Impact to specific DoE Science applications

Synergy developed with DoE application developers to facilitate technology transfers

We have made contact with the Open Science Grid (OSG) community's Wilko Kroeger to explore how to assist them with their network monitoring needs.

We have and will continue to work with the ESnet OSCARS project to assist in monitoring the effectiveness of QoS, and to help specify the requirements for monitoring (e.g. to provide persistent requests, and a program to program API to the scheduler. We are also working closely with Dantong Yu and the BNL Terapaths project to provide monitoring and support for the QoS services.

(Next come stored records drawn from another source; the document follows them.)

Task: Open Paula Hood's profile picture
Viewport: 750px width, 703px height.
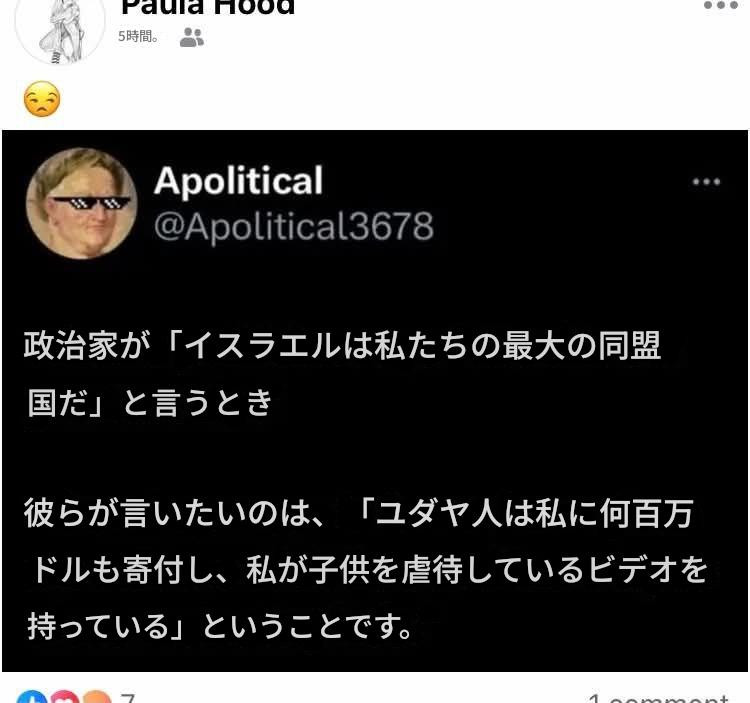Action: [60, 29]

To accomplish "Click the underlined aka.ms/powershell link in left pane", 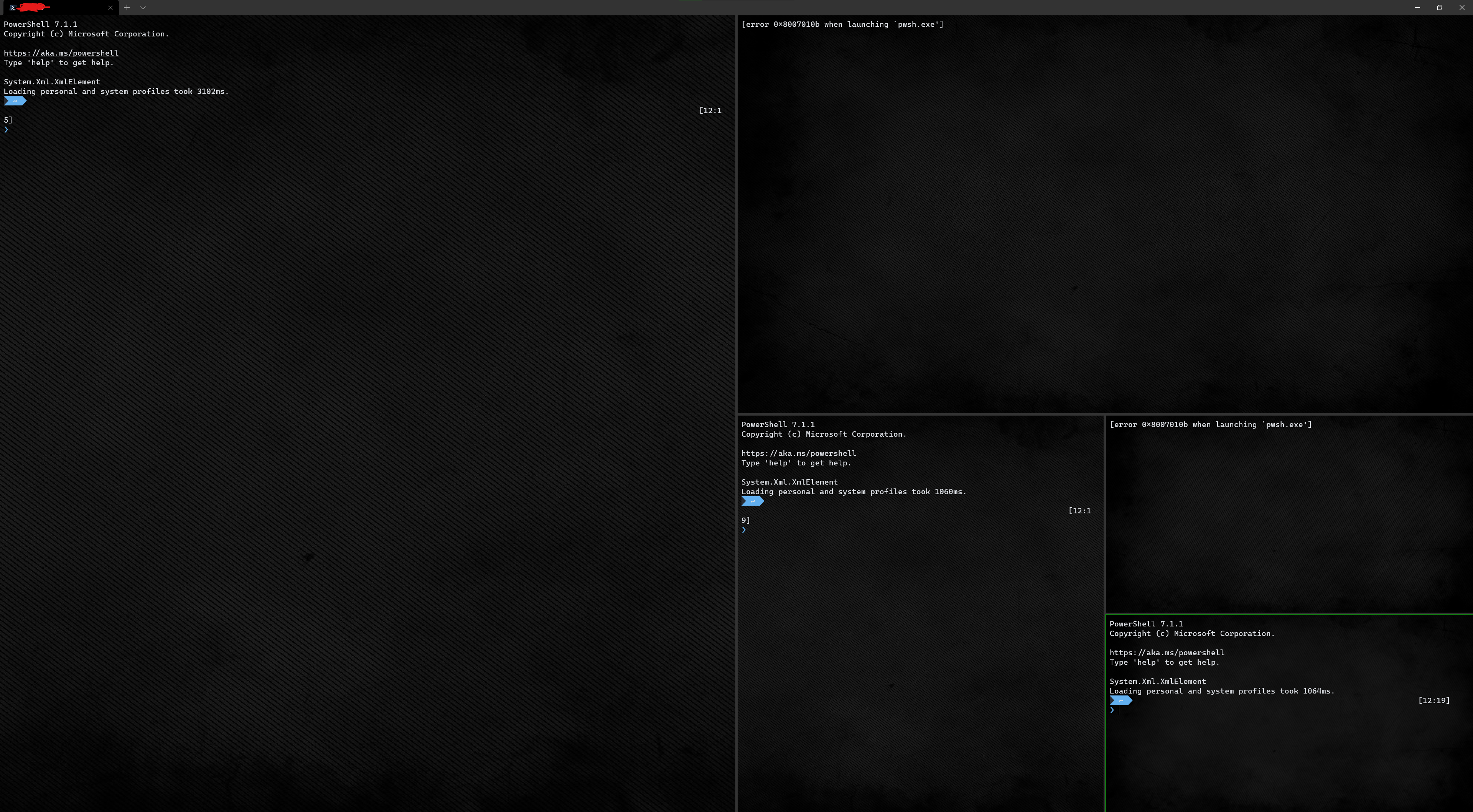I will [61, 53].
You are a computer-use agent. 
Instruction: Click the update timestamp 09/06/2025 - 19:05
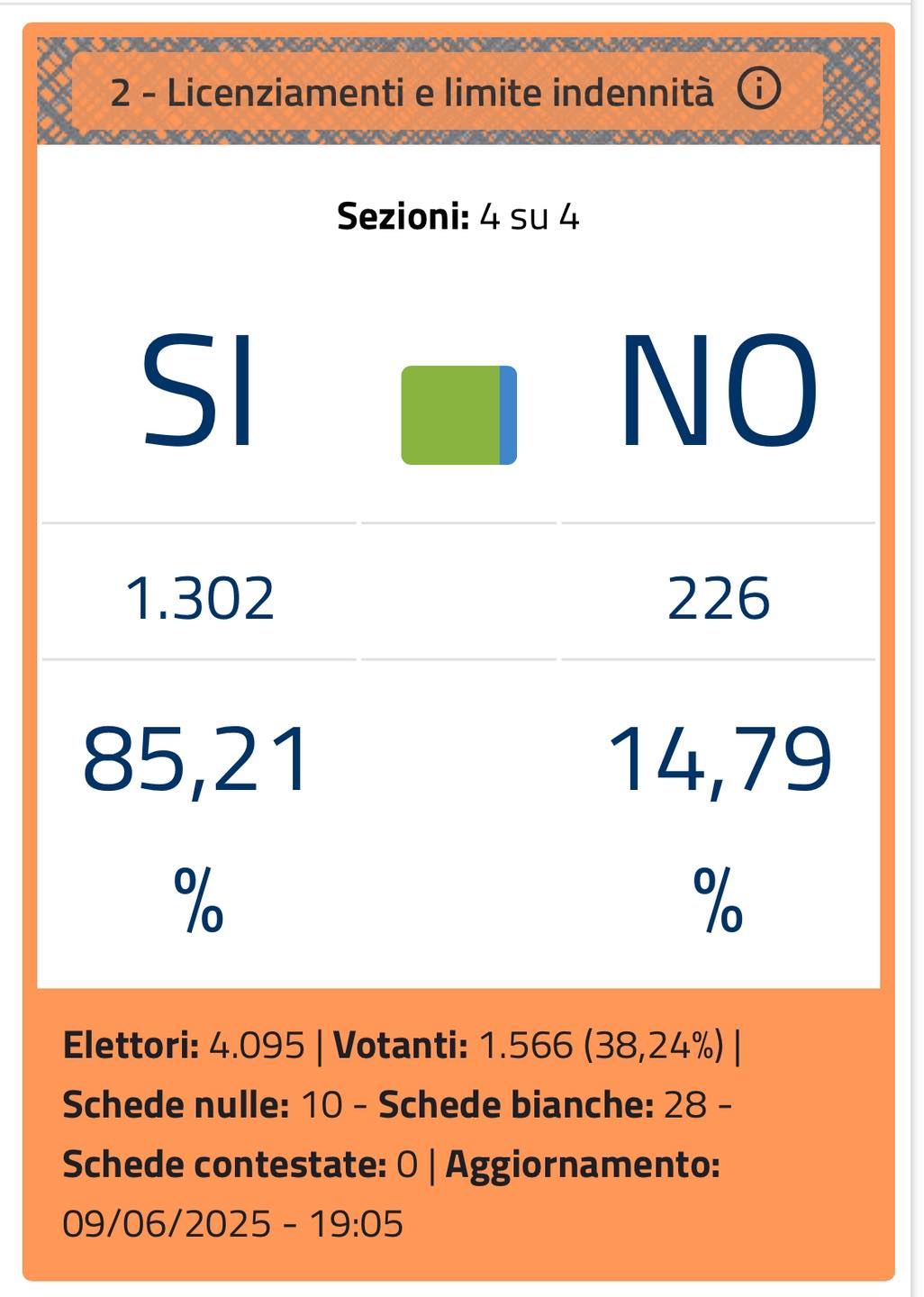(232, 1224)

IN addition to working with DoE develkopers, are in regular contact with developers of monitoring infrastructures and tools funded by other agencies. In particular we are working closely with Internet2 to evaluate and improve thrulay and more closely integrate perfSONAR, and with the NLANR AMP developers to integrate the traceroute analysis and visualization. We are working closely with Iosif Legrand and others at the Caltech HEP group and CERN to integrate the IEPM and PingER measurements into MonALISA. We are also evaluating whether to include PingER and/or IEPM-BW as part of the Virtual Development Toolkit.